Four hacks to take the hard work out of peeling hard-boiled eggs

Our food editor shares some cracking cooking tips

08 October 2020 - 00:00
By Hilary Biller
The fresher the egg, the harder it'll be to peel.
Image: 123RF/Olga Yastremska The fresher the egg, the harder it'll be to peel.

1. PICK THE RIGHT EGG

The fresher, the better, right? Well, not when it comes to peeling hard-boiled eggs. 

When an egg is super fresh the inner membrane just under the shell is taut making peeling almost impossible. Eggs between one and two weeks old are perfect for peeling — check the sell-by date on the carton.

To find out how fresh an egg is, simply drop it in a bowl of cold water.
Image: 123RF/Aksana Chubis To find out how fresh an egg is, simply drop it in a bowl of cold water.

As eggs have an air pocket inside their shells that gets larger as they age, you can also use a simple float test to determine their freshness. All you have to do is drop the egg into a glass of cold water and look at the way it positions itself:

  • An egg that sits horizontally at the bottom of the bowl is very fresh;
  • If it sits semi-horizontally at the bottom of the bowl it's about a week old; and
  • If it floats in a vertical position at the bottom of the bowl, it's stale; and
  • If it floats in the water, it's past its prime.

2. PLUNGE IT IN ICY WATER

This is my go-to method for peeling hard-boiled eggs.

First things, first cook your hard-boiled eggs by placing room temperature eggs in a saucepan adding enough cold water to cover them; don’t overcrowd the pan. If you use eggs straight from the fridge they can crack when boiling. To prevent this, I add a pinch of salt or dash of white vinegar to the pan to start if the eggs are cold.

Bring the water to a simmering boil for 10-12 minutes, then immediately plunge the boiled eggs into icy cold water, the colder the better. Next gently crack each egg all over and return to the water to cool completely before peeling them.

Moving the eggs from one temperature extreme to another loosens the membrane between the shell and the white making them easier to peel. That said, if the eggs are very fresh, this method doesn’t always work.

3. BLOW THE EGG OUT OF IT'S SHELL

My husband Peter swears by the 'blow it out of its shell' trick and it works like a charm provided the egg is hot; it must be just cool enough to handle.

Tap the point of the egg on the counter, then remove a small piece of shell with membrane at the tip, creating an opening about the size of the fingernail on your pinky.

Did you know?

World Egg Day is celebrated on October 11.

Tap the opposite end on the counter and remove some of the shell and membrane. This time making the opening a little bigger, about the size of your thumbnail.

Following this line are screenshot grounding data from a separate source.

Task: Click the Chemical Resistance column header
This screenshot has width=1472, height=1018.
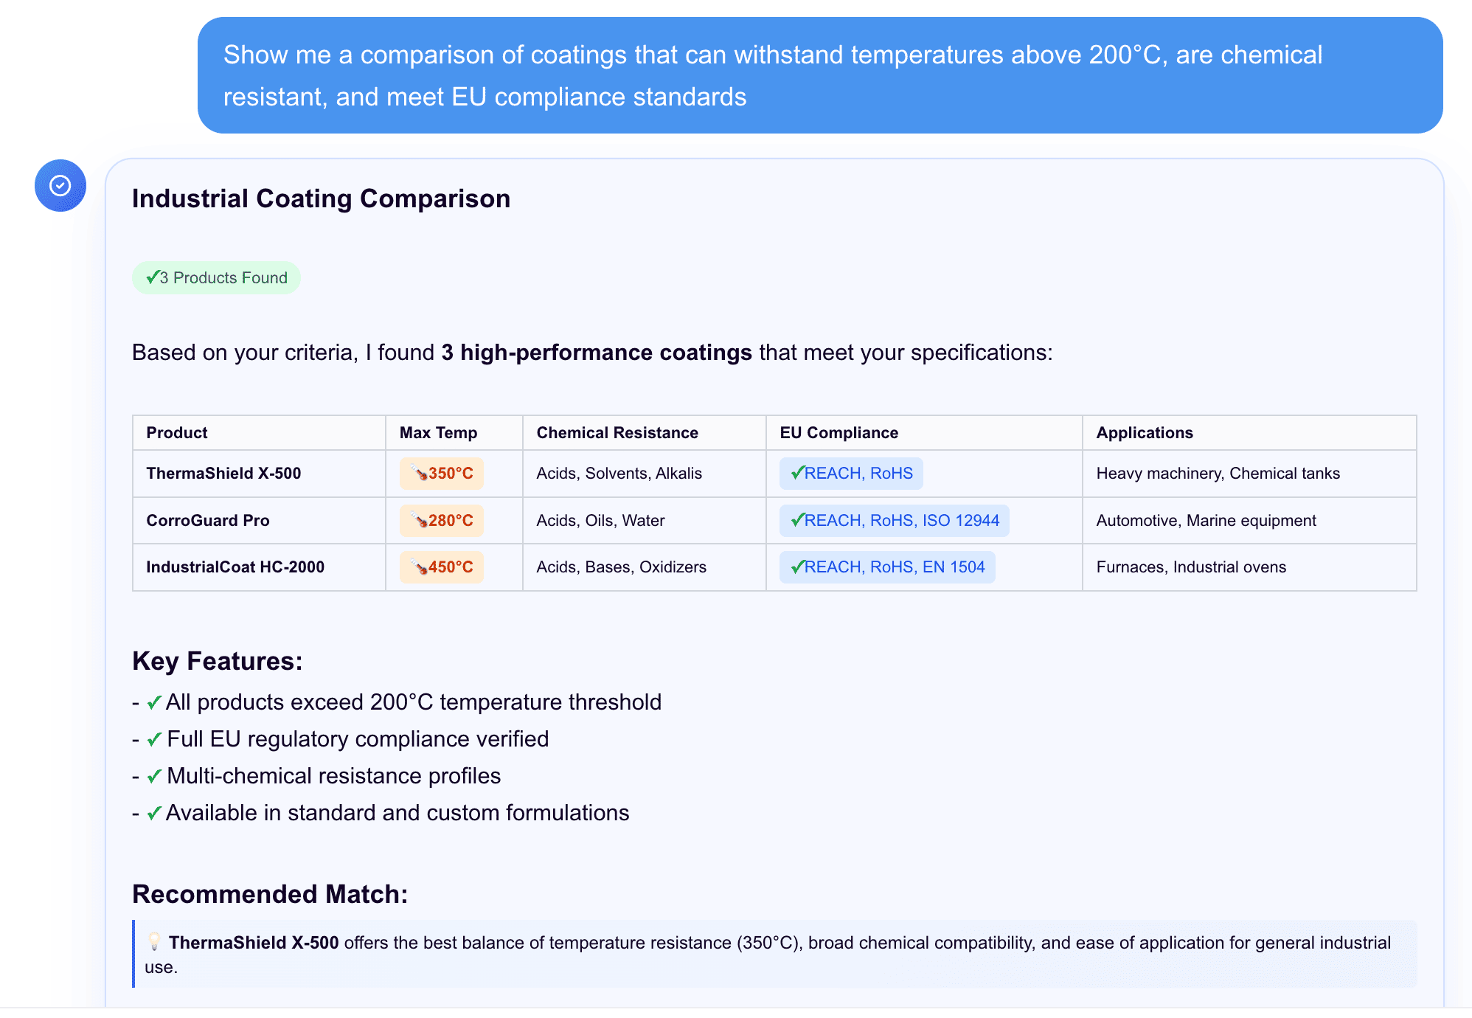Action: pos(617,433)
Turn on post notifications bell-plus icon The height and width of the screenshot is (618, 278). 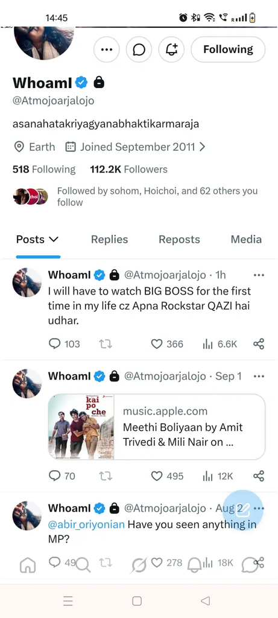click(171, 49)
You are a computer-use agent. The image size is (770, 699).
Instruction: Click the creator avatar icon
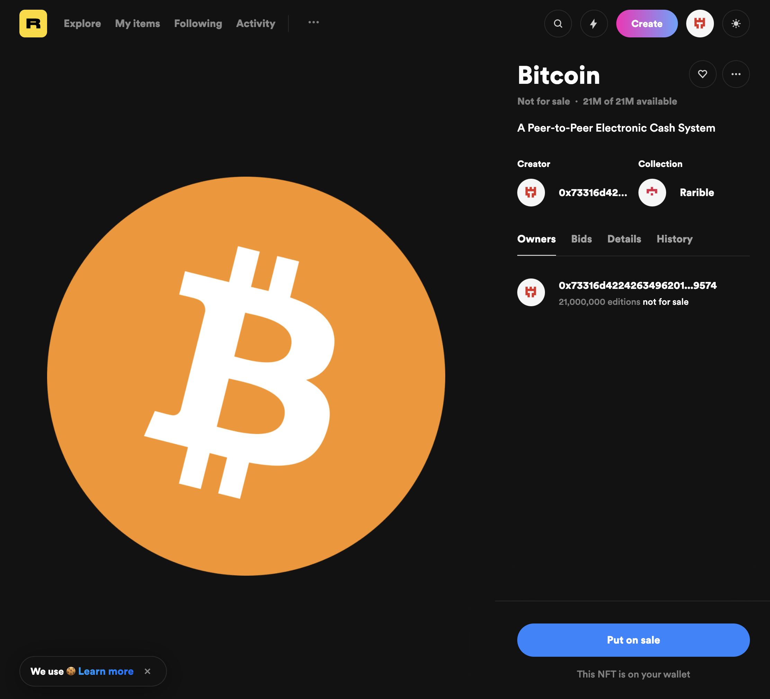pos(531,193)
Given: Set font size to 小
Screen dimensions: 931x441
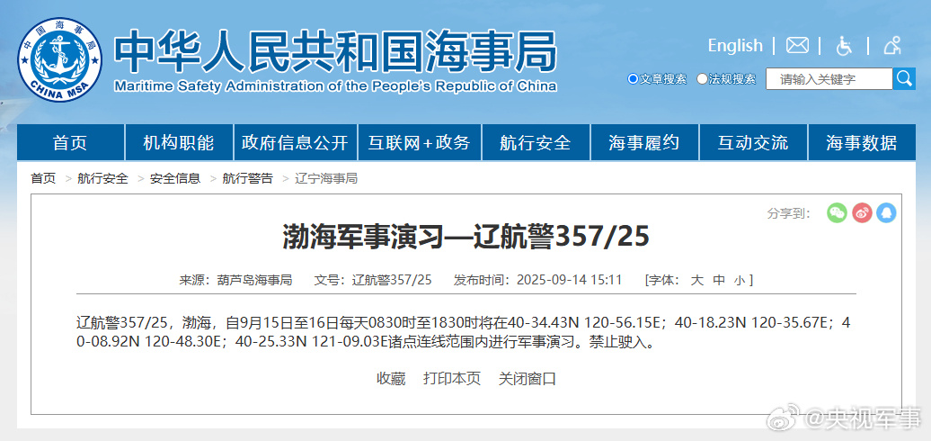Looking at the screenshot, I should coord(738,280).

Clasp your hand around the egg, holding the top of the egg between your thumb and forefinger. Take a deep breath, purse your lips around the top hole and blow furiously — this will cause the egg to pop out the hole at the bottom.

It may take a couple of attempts to master this technique. In Covid times it's also best to allow each person to peel their own egg using this method.

4. SHAKE THE SHELL OFF

This is a great idea if you're preparing one or two boiled eggs.

Cook the egg using the method described in tip two and, once you've removed it from the boiling water, add it to a glass of cold water.

Cover the top of the glass with your hand, and holding it over the sink, shake it vigorously top to bottom and side to side, before removing what should be an almost-peeled egg and finishing off by hand.